秋七月。
徐州,彭城。
铅灰色的云层如同浸透了墨汁的棉絮,沉甸甸地压在彭城的上空,连风都带着一股沉闷的燥热,卷着城墙上飘扬的玄色大旗猎猎作响。州牧府的议事堂内,空气比外面还要凝滞几分,数十根手臂粗的牛油巨烛燃得噼啪作响,将堂内照得亮如白昼,却驱不散那弥漫在每一个角落的肃杀之气。
吕布坐在主位上,一身玄色锦袍未着甲胄,领口随意地敞开着,露出古铜色的、布满旧伤的胸膛。他手中捏着一卷刚刚送达的急报,指节因为用力而微微发白,原本棱角分明的脸庞此刻绷得如同一块寒铁,那双平日里总是带着几分桀骜与慵懒的丹凤眼,此刻正死死地盯着竹简上的字迹,瞳孔深处翻涌着骇人的怒火。
堂下站着徐州所有的核心文武,分列两侧,鸦雀无声。所有人的目光都落在主位上那个男人的身上,连呼吸都下意识地放轻了。他们跟随吕布征战多年,从未见过自家主公露出如此凝重的神色。即便是当年在虎牢关独战三英,在濮阳城外火烧曹操,吕布的脸上也从未有过这般沉重的阴霾。
“啪!”
一声脆响打破了死寂。吕布猛地将手中的竹简摔在案上,上好的楠木案几被震得嗡嗡作响,几卷散落的竹简滚落在地,发出清脆的碰撞声。
“好!好一个匡扶汉室!好一个五路诸侯!”吕布的声音低沉沙哑,如同磨盘碾过砂石,带着刺骨的寒意,“袁绍、曹操、孙策、刘备、刘璋!一个个都打着清君侧的旗号,实则不过是觊觎徐州,觊觎老子……觊觎陛下罢了!”

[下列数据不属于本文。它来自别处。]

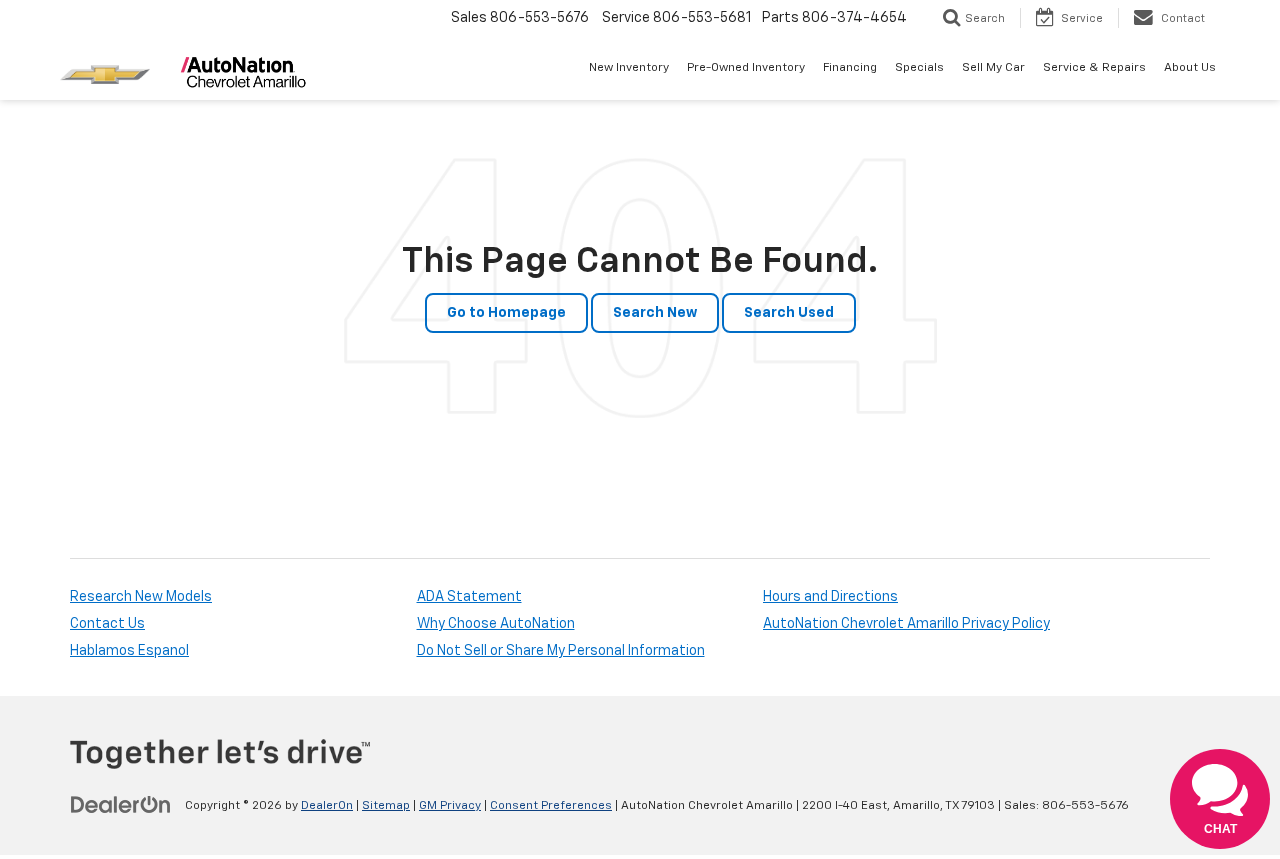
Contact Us (107, 624)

他刻意顿了一下,将到了嘴边的“老子”硬生生咽了回去。自从一个月前,他在徐州城外将被袁绍挟持的汉献帝刘协救回徐州,这个曾经只知征战杀伐的天下第一武将,便开始学着注意自己的言辞。他知道,刘协在徐州,徐州便不再仅仅是他吕布的徐州,而是大汉朝廷最后的容身之所。
站在文官之首的陈宫上前一步,弯腰拾起地上散落的竹简,缓缓展开。他身着一身素色儒衫,面容清癯,三缕长髯垂在胸前,眼神平静无波,仿佛那写着五路大军压境的急报,不过是一封寻常的家书。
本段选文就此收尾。